Le moment où la Serbie est entrée dans l’Europe moderne

Février, la Serbie et un papier qui se souvient

En Serbie, février est le mois où l’histoire ne reste pas derrière une vitre, mais marche à vos côtés — dans le parfum de l’hiver, dans le son des cloches, dans le mot Sretenje, qui semble contenir à la fois la rencontre et la décision. En un tel mois de février, il y a près de deux siècles, une petite principauté a trouvé la force de s’exprimer dans le langage du droit, et non plus seulement dans celui de la révolte et de la survie. La Constitution de Sretenje de 1835 n’était pas une simple « forme juridique », mais un signe de confiance en soi : celui qu’un État peut se mesurer par des règles, et un peuple par sa dignité. Aujourd’hui, lorsque nous voyageons à travers la Serbie, nous poursuivons souvent des panoramas et des saveurs (à juste titre), mais parfois le plus beau point de vue est précisément celui qui montre comment un pays a appris la modernisation — lentement, avec obstination et avec style.

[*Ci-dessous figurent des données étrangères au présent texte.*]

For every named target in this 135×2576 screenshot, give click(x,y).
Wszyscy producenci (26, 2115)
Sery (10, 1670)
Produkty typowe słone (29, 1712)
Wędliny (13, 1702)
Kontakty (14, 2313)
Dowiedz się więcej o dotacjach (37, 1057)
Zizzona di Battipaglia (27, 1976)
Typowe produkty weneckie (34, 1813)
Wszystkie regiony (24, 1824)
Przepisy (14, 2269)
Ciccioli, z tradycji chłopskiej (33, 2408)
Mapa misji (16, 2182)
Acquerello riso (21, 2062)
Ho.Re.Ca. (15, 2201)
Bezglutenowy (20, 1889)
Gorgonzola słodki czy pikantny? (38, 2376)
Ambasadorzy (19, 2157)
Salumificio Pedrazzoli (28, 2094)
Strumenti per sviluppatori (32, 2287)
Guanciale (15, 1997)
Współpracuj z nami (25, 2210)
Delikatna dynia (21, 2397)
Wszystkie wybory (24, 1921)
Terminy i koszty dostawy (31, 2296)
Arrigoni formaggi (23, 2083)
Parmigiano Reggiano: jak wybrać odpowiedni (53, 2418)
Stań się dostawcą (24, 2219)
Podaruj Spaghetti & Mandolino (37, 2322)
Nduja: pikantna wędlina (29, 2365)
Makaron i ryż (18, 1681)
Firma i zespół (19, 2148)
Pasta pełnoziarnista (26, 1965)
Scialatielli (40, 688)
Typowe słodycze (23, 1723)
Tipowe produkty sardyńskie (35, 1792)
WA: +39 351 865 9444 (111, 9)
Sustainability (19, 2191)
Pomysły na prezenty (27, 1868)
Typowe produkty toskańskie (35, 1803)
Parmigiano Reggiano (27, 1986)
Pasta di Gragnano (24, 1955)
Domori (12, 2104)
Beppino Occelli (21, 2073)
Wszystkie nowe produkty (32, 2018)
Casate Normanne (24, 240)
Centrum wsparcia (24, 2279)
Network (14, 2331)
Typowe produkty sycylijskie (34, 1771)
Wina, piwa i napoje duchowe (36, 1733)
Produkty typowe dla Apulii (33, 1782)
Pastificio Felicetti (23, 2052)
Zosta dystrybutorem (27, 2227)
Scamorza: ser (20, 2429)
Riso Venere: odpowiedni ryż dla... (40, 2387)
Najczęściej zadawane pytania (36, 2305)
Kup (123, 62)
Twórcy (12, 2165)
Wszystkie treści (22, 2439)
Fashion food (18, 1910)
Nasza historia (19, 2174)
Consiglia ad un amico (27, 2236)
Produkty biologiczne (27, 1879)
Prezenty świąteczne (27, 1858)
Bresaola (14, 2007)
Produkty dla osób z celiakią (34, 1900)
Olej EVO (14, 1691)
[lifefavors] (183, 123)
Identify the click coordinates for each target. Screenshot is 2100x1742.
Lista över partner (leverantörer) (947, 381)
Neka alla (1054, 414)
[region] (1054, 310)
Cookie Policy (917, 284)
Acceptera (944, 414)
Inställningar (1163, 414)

Military museum in Belgrade

Une constitution en quatorze chapitres et cent quarante-deux articles

Adoptée lors de la Grande Assemblée nationale à Kragujevac et confirmée par le serment du prince Miloš, la Constitution de Sretenje était un document ambitieux pour son époque : divisée en 14 chapitres et 142 articles, avec l’intention clairement affirmée d’organiser le pouvoir et d’en limiter l’arbitraire. On y reconnaît le souffle des idées libérales européennes — la séparation des pouvoirs, l’esquisse d’un appareil d’État moderne, mais aussi ce qui préoccupe toujours le plus les gens ordinaires : la loi s’applique-t-elle de la même manière à tous et peut-on se sentir plus en sécurité sous le toit de l’État ? Dans le deuxième chapitre, les symboles de l’État sont même énumérés, ce qui, compte tenu du statut vassal de la Serbie à l’époque, était particulièrement sensible et politiquement « retentissant ». Le projet fut rédigé par Dimitrije Davidović, homme de plume et de politique, qui écrivit la constitution avec un esprit libre, comme s’il savait que l’avenir doit parfois être signé avant même d’arriver.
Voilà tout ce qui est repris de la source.